部屋の中でリリアナは、手のひらに魔石を持ちながらもシーツをドアの取っ手にぐるぐる巻いたり、椅子を引きずったりとバリケードを作っていた。
(一体誰がそんな事を教えたんだ??)
しかも扉を叩く音と共に「リリー!」「開けてリリー!」という家族の声に、リリアナは扉に向かって「誰も入れちゃだめだよー」と声をかけていた。
その度にリリアナの腕輪からふわりと魔力が立ち上る。そして手の中の魔石に吸い込まれ、扉の結界が強化されていく。
(おいおいおい!お嬢にはヨーク様の魔封じの腕輪があるはずだろう?!)
ヨーク様がリリアナの為に自らの魔力で魔石を作り上げ、また腕輪にまで術式をほどこしている物だ。
通常魔封じの腕輪は魔力が発覚された時に、魔法協会で誰でも貰えるものである。幼子は感情が制御できない為に、いつ爆発させどんな被害が出るかわからないからだ。
子供が魔術を習い始めるのが学園に入れる八つの歳からである。それまでに魔力暴走や魔術酔いなどで子供の成長に著しく影響するものなので、市民には無料で提供されるのである。
リリアナのしている物は、その中でも間違いなく最高級のものだ。
そこそこの魔力があるものでもあれならば十年は余裕で持つ筈だ。
その封じが破れかけている?
(冗談じゃあないぞ!!)
暢気にバリケードを作り上げているリリアナは、ムカつくことに鼻歌交じりで、魔石がちかちかと点滅している事に全く気付いてない。
それはリリアナが魔石に込められた力を引きずり出し、魔石の魔力の枯渇を示す印。
あれが壊れたら、今まで封じられてた魔力が一気にお嬢に戻ろうとするだろうし、そうなればお嬢の魔力は最悪暴走する。
(すげえなんて冷静に観察している場合じゃねぇ!!)
ユリアスは気配を消しリリアナの背に回りこむと、片手で慎重に魔石の嵌められた腕輪に手を添える。
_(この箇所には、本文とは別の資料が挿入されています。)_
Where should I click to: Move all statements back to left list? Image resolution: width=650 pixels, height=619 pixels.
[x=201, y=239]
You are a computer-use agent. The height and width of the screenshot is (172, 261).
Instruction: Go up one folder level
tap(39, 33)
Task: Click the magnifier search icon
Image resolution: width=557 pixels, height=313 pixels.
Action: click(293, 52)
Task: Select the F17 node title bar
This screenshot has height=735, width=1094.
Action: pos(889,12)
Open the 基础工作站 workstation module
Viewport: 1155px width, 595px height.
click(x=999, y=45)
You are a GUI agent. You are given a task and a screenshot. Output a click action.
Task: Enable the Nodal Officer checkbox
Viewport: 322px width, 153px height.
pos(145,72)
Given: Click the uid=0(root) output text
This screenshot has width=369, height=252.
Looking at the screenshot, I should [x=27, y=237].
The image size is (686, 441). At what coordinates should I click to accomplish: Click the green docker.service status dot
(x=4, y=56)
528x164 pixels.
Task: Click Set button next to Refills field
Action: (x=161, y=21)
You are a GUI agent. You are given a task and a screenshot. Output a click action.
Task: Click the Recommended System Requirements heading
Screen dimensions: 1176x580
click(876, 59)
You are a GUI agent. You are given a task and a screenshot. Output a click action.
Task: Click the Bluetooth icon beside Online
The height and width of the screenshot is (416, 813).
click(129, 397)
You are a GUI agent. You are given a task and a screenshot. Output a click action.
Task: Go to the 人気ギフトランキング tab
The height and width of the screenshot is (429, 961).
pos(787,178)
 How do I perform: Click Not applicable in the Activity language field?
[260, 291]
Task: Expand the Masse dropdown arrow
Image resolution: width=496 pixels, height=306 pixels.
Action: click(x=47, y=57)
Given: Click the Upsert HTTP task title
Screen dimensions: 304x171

魔石に魔力を注ぎ込むと共に、リリアナの首根っこを掴み上げる。
「うええ???」
びっくりしてリリアナの手から転がり落ちた魔石は、その瞬間力を失くしたように「かしゃん」と音を立てて割れた。
こうしてリリアナに説教してなんとか隊長を連れ出す事に成功した。
馬車の中で俺は、落ち込んでいた隊長と坊ちゃんに事態の重さを申告する。
魔力の少ない二人は、リリアナのやった事がどれほどの事態かあまり理解していない。話すにつれ青くなっていく二人に詰め寄られ、ユリウスも真剣にリリアナの今後を考えるべきだと告げる。
ガレルから話がいくとは思うが、ヨーク様にも至急連絡を取り今後の話し合いが必要だろう。
「そうか……わかった」
考え込む隊長らとは裏腹に、馬車はがらがらと王都へと道を急ぐ。